_Exercise requirements_:
Below are some records; find each line that carries the word "green" and copy it.

_Supplied material_:
>>>

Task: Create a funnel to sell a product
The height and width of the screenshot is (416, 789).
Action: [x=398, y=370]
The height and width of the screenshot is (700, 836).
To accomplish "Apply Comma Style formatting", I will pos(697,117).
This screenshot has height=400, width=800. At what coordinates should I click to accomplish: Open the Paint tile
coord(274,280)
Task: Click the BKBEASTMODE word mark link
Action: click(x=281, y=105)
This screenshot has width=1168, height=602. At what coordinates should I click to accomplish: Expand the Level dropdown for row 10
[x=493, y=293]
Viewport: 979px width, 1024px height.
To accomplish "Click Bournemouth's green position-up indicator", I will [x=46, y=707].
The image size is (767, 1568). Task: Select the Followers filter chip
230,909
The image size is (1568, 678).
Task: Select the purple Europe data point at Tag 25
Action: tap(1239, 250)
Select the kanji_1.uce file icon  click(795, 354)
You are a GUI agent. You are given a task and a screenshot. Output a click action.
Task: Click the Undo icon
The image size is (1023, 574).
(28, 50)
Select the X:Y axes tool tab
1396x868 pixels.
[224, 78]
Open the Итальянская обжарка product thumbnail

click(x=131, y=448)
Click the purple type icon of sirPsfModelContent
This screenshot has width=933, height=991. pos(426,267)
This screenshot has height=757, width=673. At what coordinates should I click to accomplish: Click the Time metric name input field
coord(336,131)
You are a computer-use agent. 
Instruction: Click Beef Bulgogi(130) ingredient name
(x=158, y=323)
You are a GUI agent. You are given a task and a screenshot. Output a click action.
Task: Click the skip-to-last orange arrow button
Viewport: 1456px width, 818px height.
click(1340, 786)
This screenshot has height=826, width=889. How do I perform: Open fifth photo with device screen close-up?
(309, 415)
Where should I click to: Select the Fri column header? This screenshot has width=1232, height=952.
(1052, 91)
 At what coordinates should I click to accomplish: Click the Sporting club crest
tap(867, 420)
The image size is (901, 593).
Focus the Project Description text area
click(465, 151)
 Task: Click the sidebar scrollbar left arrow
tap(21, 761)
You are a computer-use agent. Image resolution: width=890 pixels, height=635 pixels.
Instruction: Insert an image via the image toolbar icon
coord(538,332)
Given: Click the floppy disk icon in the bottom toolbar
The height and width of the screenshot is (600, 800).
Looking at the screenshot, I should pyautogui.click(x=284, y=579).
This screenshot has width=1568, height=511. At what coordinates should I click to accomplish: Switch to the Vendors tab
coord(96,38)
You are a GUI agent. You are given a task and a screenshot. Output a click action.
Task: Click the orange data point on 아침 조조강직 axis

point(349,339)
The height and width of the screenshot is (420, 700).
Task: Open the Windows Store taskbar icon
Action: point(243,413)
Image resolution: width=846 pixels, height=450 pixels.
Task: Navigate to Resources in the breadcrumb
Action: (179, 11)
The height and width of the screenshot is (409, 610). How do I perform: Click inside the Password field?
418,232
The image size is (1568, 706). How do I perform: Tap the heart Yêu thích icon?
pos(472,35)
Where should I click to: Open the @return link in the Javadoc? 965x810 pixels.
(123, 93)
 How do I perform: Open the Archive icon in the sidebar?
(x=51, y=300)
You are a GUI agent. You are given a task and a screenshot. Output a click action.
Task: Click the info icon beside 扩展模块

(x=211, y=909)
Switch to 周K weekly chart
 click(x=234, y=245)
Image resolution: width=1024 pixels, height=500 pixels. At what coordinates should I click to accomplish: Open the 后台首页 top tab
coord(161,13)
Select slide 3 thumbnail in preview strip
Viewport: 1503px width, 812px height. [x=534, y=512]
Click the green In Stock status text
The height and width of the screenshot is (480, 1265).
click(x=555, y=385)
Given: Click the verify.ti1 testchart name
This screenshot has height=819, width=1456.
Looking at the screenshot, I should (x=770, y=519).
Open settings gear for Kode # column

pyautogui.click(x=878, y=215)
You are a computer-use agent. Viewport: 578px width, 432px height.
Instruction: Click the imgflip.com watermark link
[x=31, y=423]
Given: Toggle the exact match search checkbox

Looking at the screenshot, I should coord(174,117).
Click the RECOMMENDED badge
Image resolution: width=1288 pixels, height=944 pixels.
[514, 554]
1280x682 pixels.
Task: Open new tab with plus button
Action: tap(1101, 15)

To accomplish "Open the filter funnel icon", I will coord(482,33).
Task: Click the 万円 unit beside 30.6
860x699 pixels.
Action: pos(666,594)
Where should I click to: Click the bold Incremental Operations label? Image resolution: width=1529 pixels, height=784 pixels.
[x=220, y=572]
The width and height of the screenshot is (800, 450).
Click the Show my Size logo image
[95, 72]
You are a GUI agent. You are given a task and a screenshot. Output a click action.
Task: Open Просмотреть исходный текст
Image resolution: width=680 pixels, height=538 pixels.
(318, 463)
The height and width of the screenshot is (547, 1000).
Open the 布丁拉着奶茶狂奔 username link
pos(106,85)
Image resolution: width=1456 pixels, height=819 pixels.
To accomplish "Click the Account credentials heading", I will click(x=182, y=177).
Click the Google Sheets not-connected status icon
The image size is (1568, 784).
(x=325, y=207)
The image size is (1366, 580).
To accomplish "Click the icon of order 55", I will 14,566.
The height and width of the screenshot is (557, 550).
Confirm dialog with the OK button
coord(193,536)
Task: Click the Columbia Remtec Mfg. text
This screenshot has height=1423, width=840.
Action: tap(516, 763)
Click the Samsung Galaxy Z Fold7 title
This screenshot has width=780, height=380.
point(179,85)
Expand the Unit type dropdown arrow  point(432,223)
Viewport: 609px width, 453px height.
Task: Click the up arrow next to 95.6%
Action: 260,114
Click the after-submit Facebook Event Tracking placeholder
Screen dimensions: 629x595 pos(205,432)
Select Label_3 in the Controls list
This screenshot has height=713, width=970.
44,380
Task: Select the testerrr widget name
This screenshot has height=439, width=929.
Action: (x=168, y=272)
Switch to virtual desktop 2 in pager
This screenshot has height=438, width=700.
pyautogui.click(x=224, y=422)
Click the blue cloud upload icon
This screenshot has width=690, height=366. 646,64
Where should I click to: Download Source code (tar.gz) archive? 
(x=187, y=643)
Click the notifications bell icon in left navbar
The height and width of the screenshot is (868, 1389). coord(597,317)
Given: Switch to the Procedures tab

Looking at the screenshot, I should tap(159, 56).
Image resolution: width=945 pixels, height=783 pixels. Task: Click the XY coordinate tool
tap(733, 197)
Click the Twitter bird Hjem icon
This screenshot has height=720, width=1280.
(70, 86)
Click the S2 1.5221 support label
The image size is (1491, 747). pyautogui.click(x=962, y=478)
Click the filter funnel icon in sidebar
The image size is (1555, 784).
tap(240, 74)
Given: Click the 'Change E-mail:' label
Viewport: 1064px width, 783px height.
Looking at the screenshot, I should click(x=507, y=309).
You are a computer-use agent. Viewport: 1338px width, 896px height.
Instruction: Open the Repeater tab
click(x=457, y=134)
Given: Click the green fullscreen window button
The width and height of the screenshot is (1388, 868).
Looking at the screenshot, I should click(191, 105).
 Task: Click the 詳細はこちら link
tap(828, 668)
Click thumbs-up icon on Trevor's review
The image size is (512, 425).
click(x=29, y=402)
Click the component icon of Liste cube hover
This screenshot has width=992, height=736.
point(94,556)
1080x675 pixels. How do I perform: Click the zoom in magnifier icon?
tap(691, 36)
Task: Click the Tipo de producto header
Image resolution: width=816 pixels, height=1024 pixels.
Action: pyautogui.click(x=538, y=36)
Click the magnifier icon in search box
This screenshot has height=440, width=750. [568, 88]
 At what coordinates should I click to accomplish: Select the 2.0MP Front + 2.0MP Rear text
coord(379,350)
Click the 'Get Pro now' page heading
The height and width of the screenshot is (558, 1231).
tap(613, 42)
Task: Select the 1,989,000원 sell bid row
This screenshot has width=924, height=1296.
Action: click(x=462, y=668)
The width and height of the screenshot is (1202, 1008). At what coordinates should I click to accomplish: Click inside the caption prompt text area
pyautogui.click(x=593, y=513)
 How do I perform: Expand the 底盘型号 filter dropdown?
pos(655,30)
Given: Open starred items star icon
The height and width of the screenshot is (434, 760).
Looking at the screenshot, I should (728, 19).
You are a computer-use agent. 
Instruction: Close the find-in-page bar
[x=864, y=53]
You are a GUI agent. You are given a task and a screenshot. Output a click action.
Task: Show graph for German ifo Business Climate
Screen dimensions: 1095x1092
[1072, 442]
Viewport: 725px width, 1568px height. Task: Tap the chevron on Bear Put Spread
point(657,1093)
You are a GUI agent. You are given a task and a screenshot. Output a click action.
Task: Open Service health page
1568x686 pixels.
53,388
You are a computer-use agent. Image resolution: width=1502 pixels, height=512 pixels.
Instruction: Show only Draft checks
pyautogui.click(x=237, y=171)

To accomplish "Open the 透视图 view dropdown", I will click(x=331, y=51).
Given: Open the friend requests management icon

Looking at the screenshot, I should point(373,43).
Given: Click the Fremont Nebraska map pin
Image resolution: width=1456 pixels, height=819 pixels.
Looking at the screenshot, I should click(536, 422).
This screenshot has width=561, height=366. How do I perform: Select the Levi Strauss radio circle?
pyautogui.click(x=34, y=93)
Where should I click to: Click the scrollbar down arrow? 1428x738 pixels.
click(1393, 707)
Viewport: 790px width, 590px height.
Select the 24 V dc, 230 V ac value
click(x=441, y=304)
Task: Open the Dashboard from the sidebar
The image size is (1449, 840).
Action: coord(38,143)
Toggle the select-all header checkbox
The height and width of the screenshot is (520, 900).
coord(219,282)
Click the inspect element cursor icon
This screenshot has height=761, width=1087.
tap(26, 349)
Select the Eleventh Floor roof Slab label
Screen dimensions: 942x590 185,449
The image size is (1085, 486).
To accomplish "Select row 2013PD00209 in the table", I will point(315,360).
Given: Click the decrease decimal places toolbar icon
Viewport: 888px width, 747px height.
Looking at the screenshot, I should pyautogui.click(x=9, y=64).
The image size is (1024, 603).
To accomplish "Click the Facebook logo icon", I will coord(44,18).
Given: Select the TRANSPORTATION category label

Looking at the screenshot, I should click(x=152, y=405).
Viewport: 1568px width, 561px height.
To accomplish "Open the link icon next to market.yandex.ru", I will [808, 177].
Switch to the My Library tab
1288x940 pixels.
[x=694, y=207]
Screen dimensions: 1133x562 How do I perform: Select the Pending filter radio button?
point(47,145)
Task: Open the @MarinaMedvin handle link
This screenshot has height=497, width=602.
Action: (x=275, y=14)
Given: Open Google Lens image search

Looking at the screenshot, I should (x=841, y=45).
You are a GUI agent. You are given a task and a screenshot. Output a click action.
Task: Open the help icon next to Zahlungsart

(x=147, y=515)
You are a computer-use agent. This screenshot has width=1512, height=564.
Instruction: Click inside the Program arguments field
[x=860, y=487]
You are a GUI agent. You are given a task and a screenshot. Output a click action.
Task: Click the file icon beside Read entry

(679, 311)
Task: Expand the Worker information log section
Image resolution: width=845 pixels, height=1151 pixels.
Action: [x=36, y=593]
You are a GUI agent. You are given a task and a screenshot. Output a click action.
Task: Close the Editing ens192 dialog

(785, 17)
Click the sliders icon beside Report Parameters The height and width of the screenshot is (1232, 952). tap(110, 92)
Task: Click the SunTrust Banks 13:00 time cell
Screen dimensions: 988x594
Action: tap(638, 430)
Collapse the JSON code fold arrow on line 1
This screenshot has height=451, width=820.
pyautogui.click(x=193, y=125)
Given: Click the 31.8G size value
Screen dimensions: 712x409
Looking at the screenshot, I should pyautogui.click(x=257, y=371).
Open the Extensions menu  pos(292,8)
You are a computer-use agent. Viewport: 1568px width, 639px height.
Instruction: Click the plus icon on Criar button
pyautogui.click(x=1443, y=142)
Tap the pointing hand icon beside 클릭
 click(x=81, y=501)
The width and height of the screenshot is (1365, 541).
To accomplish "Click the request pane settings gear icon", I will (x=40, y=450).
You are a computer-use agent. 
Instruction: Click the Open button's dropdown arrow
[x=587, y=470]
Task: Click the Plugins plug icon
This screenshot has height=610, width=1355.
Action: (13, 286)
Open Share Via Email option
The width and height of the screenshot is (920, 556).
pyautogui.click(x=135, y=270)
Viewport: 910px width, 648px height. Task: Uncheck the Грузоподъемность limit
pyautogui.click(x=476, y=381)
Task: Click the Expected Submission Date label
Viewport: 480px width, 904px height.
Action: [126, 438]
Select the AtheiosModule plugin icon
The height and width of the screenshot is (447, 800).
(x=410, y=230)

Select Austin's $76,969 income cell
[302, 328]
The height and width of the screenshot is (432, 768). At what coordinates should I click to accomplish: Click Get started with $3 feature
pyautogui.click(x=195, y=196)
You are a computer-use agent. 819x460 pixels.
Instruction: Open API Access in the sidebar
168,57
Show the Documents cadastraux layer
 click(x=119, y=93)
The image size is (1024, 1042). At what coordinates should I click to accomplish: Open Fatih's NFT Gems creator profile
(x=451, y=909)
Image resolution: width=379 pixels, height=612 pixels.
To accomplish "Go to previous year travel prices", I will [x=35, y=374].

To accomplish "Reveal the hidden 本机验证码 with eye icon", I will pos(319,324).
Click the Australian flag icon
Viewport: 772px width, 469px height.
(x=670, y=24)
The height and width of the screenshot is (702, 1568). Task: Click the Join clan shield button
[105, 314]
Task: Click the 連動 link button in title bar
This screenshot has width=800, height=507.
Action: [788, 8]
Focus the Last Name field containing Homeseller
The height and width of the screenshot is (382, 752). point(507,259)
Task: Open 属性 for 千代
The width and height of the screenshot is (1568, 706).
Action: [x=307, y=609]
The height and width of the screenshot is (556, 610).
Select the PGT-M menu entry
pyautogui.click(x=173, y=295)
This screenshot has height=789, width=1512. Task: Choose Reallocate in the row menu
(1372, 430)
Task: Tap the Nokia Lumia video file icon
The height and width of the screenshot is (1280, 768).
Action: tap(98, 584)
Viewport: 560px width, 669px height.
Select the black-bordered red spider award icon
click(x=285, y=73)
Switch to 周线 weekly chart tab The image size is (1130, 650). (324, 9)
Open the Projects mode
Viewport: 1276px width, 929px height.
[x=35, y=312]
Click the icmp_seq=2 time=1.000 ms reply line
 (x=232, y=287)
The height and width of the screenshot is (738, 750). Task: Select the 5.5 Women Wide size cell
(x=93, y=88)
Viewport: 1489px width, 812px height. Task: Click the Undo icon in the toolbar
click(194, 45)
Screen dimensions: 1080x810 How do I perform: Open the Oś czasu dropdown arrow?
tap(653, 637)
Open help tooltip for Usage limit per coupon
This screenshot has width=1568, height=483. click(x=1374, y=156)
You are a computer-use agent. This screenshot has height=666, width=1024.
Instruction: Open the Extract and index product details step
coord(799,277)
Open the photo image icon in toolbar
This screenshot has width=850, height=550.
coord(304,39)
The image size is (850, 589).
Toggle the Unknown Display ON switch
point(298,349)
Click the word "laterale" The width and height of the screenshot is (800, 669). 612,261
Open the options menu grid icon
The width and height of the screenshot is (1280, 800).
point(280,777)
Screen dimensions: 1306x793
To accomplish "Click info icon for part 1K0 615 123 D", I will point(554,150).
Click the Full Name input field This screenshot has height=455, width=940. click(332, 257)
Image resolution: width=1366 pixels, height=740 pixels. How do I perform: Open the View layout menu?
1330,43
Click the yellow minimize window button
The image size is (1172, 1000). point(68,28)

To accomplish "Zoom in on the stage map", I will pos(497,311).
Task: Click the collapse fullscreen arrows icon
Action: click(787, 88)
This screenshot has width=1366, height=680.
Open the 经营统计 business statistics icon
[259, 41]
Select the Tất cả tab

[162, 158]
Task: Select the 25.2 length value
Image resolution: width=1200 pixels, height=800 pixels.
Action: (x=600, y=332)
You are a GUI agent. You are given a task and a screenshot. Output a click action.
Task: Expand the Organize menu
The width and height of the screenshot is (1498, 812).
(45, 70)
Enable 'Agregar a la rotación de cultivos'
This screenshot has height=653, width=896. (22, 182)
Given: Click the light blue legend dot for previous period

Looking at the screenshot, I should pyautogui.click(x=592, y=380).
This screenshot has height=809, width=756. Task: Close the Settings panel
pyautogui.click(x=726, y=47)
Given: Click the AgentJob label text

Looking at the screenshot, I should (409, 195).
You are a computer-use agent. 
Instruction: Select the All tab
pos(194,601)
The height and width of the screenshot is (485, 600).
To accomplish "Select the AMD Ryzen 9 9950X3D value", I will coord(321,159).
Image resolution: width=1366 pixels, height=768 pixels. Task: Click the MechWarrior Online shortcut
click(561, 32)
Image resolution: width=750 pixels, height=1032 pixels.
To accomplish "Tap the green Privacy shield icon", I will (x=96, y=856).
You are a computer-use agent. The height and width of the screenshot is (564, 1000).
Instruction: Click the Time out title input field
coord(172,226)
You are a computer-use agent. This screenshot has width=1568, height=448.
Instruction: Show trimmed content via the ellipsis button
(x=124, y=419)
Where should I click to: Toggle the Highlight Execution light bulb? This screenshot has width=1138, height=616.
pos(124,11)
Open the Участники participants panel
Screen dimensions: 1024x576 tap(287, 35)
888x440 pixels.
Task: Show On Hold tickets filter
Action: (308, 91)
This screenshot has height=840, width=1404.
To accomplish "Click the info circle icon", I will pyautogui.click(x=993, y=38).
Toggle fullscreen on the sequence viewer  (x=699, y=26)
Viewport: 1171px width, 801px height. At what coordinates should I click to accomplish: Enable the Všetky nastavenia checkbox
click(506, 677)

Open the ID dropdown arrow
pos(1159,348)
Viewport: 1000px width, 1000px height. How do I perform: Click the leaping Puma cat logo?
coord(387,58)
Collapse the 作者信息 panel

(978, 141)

<<<

_Answer box_:
To accomplish "Click Bournemouth's green position-up indicator", I will [x=46, y=707].
Click the green In Stock status text
Given: Click the green fullscreen window button
To accomplish "Tap the green Privacy shield icon", I will (x=96, y=856).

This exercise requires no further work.